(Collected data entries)

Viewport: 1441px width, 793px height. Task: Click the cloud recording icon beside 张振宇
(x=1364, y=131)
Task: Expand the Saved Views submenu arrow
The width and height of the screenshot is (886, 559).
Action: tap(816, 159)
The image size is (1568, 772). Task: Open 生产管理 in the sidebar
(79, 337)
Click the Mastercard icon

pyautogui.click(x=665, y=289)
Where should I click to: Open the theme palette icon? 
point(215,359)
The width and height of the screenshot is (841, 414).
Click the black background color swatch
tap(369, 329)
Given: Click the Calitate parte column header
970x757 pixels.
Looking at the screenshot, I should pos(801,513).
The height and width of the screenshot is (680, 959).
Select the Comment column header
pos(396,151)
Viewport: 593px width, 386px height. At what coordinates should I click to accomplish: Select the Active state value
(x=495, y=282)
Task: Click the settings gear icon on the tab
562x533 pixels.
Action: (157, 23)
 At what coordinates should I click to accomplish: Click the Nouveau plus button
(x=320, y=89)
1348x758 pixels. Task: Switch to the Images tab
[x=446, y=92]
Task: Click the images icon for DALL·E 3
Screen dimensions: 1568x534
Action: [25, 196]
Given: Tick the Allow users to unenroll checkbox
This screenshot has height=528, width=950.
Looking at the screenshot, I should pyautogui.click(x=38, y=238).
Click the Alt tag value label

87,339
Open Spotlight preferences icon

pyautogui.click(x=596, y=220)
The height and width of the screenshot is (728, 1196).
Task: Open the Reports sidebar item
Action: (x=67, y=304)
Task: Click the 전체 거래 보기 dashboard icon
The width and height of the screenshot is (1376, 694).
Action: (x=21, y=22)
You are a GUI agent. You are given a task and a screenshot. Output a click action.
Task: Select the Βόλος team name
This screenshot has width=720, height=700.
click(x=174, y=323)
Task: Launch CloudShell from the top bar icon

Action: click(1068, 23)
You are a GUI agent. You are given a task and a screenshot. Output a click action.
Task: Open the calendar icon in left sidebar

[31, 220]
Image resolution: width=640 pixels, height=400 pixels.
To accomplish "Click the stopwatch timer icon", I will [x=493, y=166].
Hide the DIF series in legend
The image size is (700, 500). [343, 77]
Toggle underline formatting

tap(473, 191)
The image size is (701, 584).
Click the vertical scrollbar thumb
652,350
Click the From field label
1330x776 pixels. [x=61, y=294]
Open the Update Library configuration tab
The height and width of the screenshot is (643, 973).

ASSIGNMENT ::
Starting at the line that holds "Toggle underline formatting", set down each line exactly through the last line of the records above, and no others.

ANSWER SPACE ::
Toggle underline formatting

tap(473, 191)
The image size is (701, 584).
Click the vertical scrollbar thumb
652,350
Click the From field label
1330x776 pixels. [x=61, y=294]
Open the Update Library configuration tab
The height and width of the screenshot is (643, 973).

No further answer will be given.